London: Scientists have claimed that hip replacement patients could face an increased risk of cancer and genetic damage, raising fears about the surgical procedure in which the hip joint is replaced by a prosthetic implant.

A new research on the effects of "metal-on-metal" devices has suggested that it's the implant which could raise the risk of cancer and genetic damage in patients undergoing hip replacement surgery, 'The Sunday Telegraph' reported.

The British scientists at Bristol University have based their conclusion after detecting abnormal cell changes in the bladders of more than one in five patients who were monitored after being given "metal-on-metal" hip replacements.

In fact, problems occur with the implants when friction between the metal ball and cup causes minuscule metal filings to break off which can seep into blood and cause inflammation, destroying muscle and bone, say the scientists.

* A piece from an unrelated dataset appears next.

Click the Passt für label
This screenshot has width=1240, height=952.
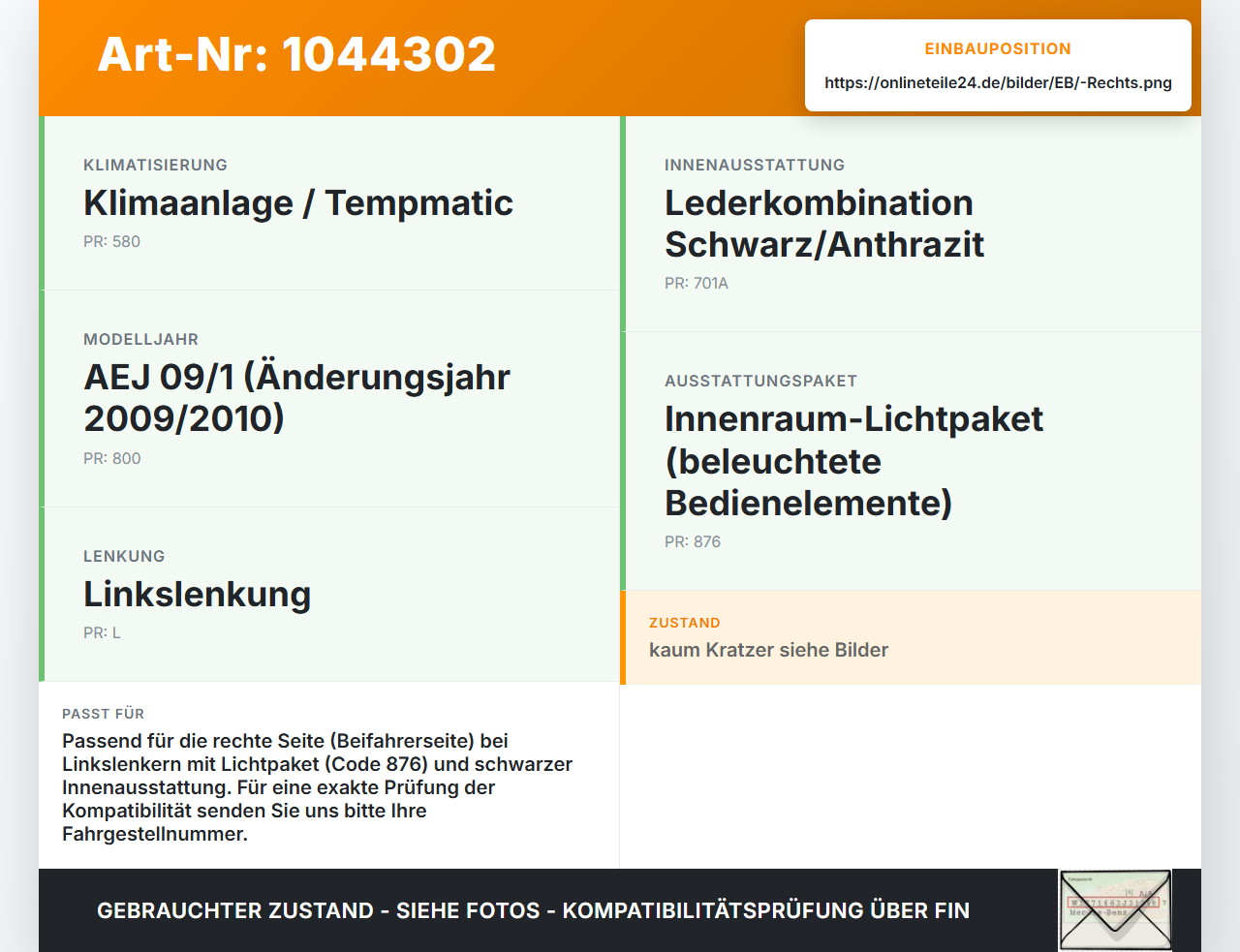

There are also concerns that metal traces in the blood could put major organs at risk of being slowly poisoned, and increase the chance of cancer -- in particular in the kidneys and bladder, they say.

The in-depth research on 72 patients found genetic damage to the bladders of 17 people -- including three patients who developed full-blown cancer.

The proportion of patients who had suffered DNA damage may be significant, because such changes can cause mutations which in turn lead to cancer, say the scientists adding they hope to present the results to other surgeons next month.

Their study was launched after the Medicines and Healthcare products Regulatory Agency warned that all 40,000 Britons with "metal-on-metal" devices should undergo annual checks, with scans and blood tests if doctors find symptoms that suggest metal leakage.

A spokesman for the University of Bristol said analysis of the results from the trial was still ongoing, and that the research would be peer reviewed and published.